Using an SMR disk seem like a classic rookie mistake (like i did of course) as everyone buys the cheapest disk to provide more storage but forgets the bandwidth which is the most important here. A SMR disk though can maybe bring more benefits in the long run, because by the time you have filled it (or almost filled it), you will be having a lot of and hopefully not so many writes, and the disk will have a better performance and of course more space for his price, compared to a more expensive CMR.

What you can do:

I currently have a limit for 7 concurrent requests (you can specify that on the config.yaml file). This of course mean less payouts but this is how much my disk can handle, otherwise ram gets filled up for no reason and then i get those errors that you mentioned…
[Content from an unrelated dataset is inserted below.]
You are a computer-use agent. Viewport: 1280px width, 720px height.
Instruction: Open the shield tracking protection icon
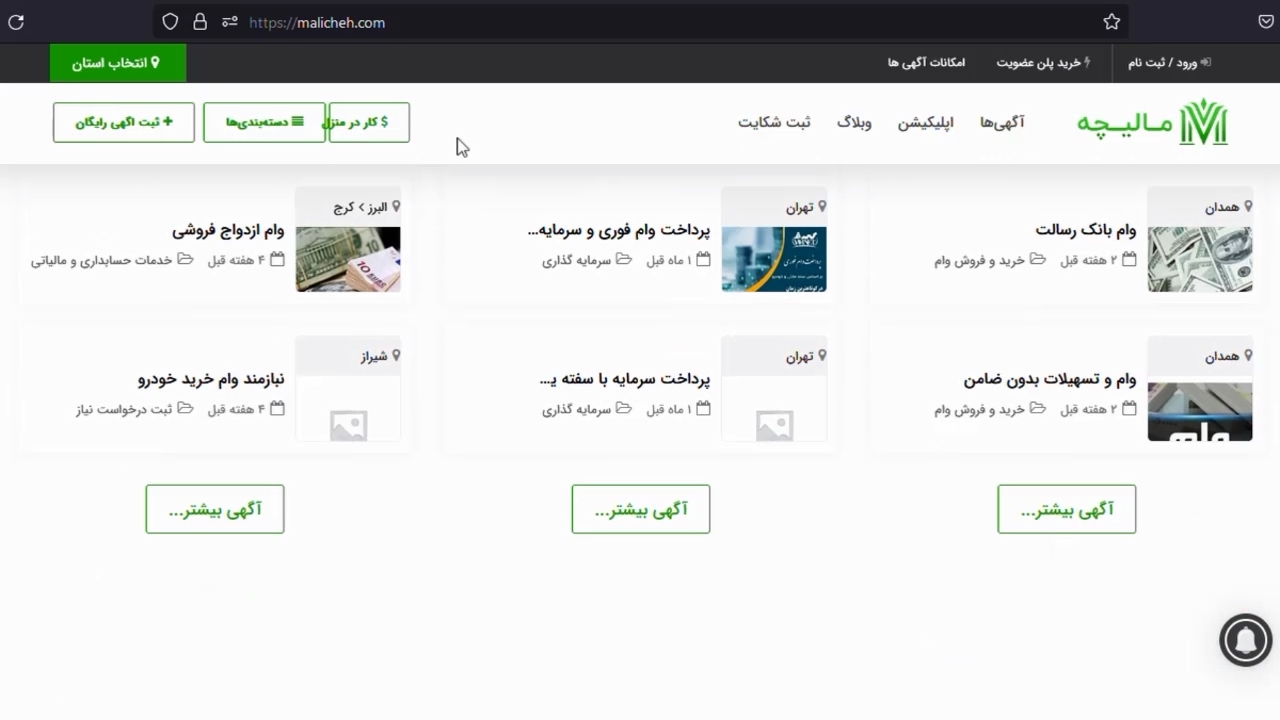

Hope this helped, but you also have to thank @michaln for tagging the right person in the right problem :wink:

1 Like

Thanks, there have been a lot more errors but looks like a bit less by reducing the concurrent connections so playing with that to find a good balance with load and actually getting traffic still!

1 Like

I’m using Toshiba 6TB HDD, encounter the same error.
After add setting:

# Maximum number of simultaneous transfers
storage2.max-concurrent-requests: 20

Then it works!
No more “Failed to add bandwidth usage” errors, no more node suspended.
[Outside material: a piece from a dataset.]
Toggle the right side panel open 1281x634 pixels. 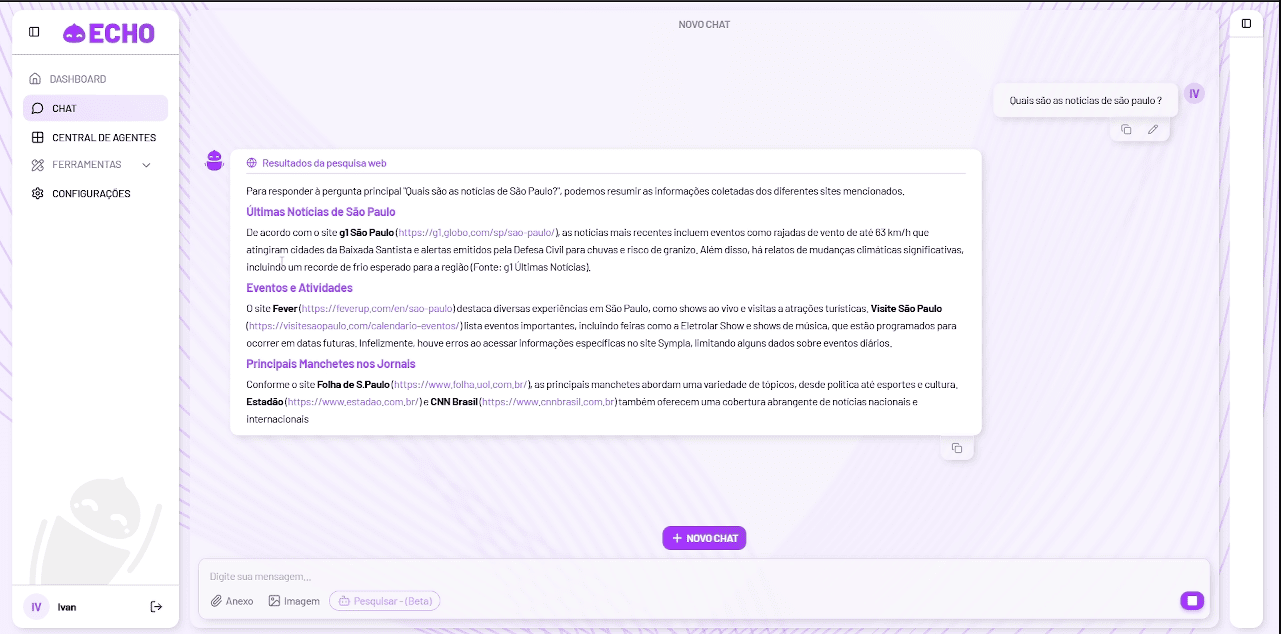pyautogui.click(x=1245, y=23)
Also see: Your Node is Suspended nothing obviously wrong? - #3 by StoreMe2

This is a bad option - it cancel customers transfers due to “node is overloaded” (this is what they can see). It’s not a recommended solution, it’s a workaround for weak devices and SMR disks. The better solution is to move databases to SSD disk:

But not everyone has money to upgrade to 6TB SSD…

1 Like

Only databases. They are (very) small.

One other option is to add a configuration option for storagenode client to not create them in the first place, or create in-ram if some are needed to store transient data.

I would not mind losing statistics I don’t look at anyway if that means not buying even a small SSD and not sacrificing performance.

In fact, nothing prevents node operators to place the databases to ramdisk. Problem solved.

How? I see the storage dir contains many files, also many blobs, which one should I move?

Only *.db ones, however I wouldn’t recommend to use RAM to store them, or you need to use some scripting to copy them back to the disk before shutdown and copy them back to RAM before node start, seems complicated to me.
If you do not have SSD, it’s fine too, it was just a suggestion on case if you could have it.
SMR disks are not good unfortunately, and there is no good solution, except running several nodes each on own disk to spread the load, or using this limiting option. Unfortunately it affects both ingress and egress, so it will reduce your earnings.

1 Like

@Alexey, is this just to preserve local history for the node or there is another reason? I was under impression that if the databases don’t exist they will be recreated on launch. Is this not the case?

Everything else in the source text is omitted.